Night Thoughts of a Strategy Instructor
| Steven Postrel |
1. Exactly what is accomplished by teaching (present or future) managers the five forces framework? It’s useful for investment and diversification decisions, but otherwise isn’t very actionable, unless you’re engaged in cartel management.
2. It’s a good bet that the term “barriers to entry” adds zero (or worse) to student understanding of when an incumbent has advantage over a new player (and when the anticipation of that advantage deters entry). Also, students are rightly confused about the distinction between entry and rivalry because realized entry contributes to future rivalry. At least in logical terms, I can avoid this confusion by stressing the “threat of entry” as a force separate from rivalry, but then we’re supposing individual firms coordinate their price and capacity decisions to keep out entrants, a view of industry collaboration and statesmanship that was musty in the 1980s (and often involves incredible threats). Maybe it would be better just to talk about the elasticity of long-run supply and not worry too much about whether new capacity comes from incumbents or from entrants.
3. Is it a good idea to teach positioning analysis using cost drivers without having a cost function that combines all the drivers together? Scale, learning, scope, product features, etc. — shouldn’t we worry a lot more about how they reinforce or conflict with one another in a given case?
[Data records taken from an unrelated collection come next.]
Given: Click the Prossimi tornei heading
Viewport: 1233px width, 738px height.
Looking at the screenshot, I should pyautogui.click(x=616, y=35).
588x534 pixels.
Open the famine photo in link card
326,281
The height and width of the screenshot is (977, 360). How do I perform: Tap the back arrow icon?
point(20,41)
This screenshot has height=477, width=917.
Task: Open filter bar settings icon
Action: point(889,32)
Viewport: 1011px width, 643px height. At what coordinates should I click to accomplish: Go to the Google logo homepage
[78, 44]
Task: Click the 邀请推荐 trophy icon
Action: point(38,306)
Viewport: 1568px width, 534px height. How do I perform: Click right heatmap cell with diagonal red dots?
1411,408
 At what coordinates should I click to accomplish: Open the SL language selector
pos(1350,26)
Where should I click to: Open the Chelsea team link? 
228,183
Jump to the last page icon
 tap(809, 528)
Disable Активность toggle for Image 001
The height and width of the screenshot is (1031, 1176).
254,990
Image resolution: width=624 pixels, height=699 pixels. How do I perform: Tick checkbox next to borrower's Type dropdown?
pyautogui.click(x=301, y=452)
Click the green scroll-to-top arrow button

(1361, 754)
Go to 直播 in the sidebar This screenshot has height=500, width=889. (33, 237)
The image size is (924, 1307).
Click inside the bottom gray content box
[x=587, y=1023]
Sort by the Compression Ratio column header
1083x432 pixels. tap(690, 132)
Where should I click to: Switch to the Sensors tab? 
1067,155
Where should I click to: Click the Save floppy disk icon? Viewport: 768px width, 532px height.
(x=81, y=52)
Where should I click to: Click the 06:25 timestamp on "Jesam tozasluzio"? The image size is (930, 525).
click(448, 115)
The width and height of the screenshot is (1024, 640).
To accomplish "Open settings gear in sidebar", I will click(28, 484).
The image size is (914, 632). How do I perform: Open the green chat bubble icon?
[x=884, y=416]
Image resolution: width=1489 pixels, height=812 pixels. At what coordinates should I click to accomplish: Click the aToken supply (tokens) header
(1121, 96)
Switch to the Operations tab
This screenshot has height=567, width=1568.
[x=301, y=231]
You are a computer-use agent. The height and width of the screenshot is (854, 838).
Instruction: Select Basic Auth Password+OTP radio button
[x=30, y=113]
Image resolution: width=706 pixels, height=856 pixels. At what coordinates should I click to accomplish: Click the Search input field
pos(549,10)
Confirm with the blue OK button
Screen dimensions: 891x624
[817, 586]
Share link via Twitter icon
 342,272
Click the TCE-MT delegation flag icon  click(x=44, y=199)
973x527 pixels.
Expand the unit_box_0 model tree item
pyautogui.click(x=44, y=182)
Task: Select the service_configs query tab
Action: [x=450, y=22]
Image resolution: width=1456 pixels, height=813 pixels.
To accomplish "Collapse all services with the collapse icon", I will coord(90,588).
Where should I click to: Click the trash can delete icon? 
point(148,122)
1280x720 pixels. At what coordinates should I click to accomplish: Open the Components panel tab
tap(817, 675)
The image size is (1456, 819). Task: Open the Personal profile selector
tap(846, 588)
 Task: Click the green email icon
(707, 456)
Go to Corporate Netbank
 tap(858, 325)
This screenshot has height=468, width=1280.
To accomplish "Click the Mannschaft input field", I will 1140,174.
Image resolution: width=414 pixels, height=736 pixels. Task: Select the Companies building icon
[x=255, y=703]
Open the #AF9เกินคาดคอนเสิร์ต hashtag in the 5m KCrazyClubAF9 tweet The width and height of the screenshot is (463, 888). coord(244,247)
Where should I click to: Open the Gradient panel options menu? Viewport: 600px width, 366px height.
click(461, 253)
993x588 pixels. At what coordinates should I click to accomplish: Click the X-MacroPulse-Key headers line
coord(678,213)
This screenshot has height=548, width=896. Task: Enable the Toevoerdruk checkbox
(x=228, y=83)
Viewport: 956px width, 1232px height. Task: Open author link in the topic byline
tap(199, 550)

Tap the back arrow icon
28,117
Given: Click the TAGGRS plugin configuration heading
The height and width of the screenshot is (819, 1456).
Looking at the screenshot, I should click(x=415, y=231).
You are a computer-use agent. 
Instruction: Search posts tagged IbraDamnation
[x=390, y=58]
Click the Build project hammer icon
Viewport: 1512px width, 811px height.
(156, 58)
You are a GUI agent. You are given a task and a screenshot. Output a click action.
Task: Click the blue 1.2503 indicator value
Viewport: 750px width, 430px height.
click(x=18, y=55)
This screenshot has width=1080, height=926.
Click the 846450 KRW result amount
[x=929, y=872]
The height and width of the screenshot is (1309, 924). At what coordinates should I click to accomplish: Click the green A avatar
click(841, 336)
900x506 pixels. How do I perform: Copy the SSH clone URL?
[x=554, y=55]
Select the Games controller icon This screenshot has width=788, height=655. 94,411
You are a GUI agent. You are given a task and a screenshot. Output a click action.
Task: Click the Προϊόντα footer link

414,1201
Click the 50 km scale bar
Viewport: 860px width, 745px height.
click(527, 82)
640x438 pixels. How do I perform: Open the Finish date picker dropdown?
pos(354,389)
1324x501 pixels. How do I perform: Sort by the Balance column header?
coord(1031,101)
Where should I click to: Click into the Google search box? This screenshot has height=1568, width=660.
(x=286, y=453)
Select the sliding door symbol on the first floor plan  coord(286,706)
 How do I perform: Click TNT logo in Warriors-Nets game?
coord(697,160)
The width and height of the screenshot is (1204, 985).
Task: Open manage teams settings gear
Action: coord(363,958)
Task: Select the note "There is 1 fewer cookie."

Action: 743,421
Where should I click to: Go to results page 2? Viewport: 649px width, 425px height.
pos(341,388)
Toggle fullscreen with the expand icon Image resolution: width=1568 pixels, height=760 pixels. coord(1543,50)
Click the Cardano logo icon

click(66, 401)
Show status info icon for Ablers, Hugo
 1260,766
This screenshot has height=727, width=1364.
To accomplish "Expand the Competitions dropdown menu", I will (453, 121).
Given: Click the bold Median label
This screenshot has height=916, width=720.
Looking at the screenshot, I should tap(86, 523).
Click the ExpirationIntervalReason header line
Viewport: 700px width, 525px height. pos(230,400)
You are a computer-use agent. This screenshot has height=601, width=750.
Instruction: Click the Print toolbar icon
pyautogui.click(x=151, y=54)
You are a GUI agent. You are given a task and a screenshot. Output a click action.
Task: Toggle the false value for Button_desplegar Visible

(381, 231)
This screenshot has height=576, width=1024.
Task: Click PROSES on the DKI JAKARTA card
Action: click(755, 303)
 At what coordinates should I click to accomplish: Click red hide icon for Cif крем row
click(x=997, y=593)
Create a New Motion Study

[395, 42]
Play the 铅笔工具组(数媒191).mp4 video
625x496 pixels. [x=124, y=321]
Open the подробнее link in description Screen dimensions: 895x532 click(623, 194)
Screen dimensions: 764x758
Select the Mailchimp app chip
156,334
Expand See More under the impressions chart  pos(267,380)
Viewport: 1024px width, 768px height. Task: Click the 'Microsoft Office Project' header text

4. Does it matter that it’s really hard to find good examples that fit the technical definition of economies of scope? Is it OK if I just keep passing off multiproduct scale as if it were scope since the students don’t know the difference?
5. Am I just getting old and curmudgeonly, or does it seem like the newer Harvard cases are more pre-digested than the classics? What’s up with constructing all the pro forma tables for the students instead of scattering the information around in the text and exhibits?
6. Will I be able to teach effectively tomorrow if I don’t fall asleep soon?